* [Your task]: Write out the lines below, starting with the line containing "The height and width of the screenshot is (834, 707)." and ending with the line containing "Click the hospital", including both of those lines.

* [Saved entries]:

^^^^^^^^

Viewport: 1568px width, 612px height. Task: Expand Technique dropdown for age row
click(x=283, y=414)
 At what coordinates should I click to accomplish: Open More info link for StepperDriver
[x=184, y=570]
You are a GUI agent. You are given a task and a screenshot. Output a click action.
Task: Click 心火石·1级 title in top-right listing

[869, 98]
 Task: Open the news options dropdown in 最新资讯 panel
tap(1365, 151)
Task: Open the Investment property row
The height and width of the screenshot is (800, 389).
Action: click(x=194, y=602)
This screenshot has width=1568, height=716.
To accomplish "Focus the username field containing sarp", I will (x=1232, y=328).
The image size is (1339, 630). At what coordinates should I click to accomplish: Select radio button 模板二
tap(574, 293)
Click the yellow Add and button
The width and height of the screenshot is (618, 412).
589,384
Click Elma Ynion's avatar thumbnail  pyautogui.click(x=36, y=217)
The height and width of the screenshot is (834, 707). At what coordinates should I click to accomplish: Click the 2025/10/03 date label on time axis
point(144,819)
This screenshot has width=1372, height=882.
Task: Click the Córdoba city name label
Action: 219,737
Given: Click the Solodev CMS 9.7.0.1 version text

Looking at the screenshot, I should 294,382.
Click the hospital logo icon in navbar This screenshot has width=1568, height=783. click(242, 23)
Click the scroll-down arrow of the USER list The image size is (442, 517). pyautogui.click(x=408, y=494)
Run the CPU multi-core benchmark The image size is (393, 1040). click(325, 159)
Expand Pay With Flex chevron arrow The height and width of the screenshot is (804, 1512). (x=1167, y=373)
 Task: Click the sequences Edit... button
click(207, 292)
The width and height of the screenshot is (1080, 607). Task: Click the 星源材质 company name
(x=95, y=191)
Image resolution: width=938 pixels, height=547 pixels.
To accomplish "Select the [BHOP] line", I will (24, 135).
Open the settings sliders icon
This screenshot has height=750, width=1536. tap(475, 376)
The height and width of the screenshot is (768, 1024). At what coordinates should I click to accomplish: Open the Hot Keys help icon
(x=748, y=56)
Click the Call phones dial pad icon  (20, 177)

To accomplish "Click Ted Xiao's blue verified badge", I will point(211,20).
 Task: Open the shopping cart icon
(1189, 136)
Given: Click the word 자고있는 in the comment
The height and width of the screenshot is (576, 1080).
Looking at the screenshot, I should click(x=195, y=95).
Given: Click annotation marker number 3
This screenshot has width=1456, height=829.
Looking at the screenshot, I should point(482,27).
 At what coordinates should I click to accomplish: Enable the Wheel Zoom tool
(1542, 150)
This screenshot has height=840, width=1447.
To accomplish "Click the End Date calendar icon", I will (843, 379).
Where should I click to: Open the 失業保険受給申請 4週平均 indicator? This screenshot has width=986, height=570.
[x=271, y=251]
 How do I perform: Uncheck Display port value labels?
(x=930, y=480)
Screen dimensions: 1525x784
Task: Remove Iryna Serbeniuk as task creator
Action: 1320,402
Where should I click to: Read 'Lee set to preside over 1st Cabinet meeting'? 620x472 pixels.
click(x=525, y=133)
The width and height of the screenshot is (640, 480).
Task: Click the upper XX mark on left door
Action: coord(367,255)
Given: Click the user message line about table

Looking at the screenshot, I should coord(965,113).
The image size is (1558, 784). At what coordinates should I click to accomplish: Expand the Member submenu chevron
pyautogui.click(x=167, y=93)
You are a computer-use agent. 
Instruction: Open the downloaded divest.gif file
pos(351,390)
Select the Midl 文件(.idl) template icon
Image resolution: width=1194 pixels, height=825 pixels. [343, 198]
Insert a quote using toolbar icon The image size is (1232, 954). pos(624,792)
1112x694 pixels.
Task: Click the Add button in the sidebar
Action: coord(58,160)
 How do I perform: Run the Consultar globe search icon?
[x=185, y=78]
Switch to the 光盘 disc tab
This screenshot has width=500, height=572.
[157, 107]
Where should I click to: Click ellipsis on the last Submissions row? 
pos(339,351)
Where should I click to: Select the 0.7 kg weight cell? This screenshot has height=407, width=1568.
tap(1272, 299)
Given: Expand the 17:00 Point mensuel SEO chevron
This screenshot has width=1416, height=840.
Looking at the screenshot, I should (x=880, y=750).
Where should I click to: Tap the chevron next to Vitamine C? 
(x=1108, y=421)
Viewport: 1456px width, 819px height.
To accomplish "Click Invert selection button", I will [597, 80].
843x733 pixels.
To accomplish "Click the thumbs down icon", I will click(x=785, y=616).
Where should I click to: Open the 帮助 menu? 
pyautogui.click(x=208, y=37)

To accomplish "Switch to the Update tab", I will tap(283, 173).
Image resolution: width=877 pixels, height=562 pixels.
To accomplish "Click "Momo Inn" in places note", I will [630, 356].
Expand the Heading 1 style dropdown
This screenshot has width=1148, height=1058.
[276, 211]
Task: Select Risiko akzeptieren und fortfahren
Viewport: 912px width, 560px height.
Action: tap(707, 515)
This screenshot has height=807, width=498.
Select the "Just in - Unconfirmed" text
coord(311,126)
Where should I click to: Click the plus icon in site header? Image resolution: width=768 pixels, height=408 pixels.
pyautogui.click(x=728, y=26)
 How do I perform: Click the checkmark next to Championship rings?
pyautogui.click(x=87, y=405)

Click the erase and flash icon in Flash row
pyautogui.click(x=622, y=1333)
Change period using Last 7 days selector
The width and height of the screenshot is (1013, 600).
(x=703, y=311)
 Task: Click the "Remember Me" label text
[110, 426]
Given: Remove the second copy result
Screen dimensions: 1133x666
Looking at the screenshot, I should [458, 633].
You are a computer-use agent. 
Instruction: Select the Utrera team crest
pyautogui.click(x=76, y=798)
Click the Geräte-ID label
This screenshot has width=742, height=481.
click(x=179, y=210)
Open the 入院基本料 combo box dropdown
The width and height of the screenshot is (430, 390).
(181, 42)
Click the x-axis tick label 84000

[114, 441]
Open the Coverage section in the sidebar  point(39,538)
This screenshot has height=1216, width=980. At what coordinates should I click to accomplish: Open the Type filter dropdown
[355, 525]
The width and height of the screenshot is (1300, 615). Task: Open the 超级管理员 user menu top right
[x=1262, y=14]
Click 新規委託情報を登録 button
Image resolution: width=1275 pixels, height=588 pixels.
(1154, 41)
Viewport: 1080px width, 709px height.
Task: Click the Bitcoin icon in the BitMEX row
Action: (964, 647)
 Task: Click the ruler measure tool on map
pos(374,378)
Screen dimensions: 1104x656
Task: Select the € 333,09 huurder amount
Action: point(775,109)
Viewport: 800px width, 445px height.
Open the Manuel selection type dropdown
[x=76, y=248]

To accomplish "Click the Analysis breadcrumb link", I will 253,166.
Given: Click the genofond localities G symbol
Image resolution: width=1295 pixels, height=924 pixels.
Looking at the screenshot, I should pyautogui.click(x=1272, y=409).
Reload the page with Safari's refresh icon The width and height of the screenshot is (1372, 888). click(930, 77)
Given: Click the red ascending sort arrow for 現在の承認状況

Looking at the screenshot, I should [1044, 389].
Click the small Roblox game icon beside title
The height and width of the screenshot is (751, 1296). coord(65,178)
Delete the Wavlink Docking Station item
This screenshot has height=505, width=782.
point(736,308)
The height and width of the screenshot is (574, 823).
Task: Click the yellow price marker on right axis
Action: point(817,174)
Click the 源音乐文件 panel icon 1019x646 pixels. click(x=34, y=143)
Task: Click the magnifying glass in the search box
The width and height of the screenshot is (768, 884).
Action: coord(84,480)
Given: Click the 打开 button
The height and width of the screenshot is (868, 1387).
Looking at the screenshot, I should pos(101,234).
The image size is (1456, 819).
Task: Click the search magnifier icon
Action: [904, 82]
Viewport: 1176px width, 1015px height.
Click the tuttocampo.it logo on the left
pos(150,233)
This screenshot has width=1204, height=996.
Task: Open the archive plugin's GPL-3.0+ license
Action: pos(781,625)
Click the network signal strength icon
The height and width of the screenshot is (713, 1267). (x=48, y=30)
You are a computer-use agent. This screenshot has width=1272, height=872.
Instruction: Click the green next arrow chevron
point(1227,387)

^^^^^^^^

* [Complete answer]:
The height and width of the screenshot is (834, 707). At what coordinates should I click to accomplish: Click the 2025/10/03 date label on time axis
point(144,819)
This screenshot has width=1372, height=882.
Task: Click the Córdoba city name label
Action: 219,737
Given: Click the Solodev CMS 9.7.0.1 version text

Looking at the screenshot, I should 294,382.
Click the hospital logo icon in navbar This screenshot has width=1568, height=783. click(242, 23)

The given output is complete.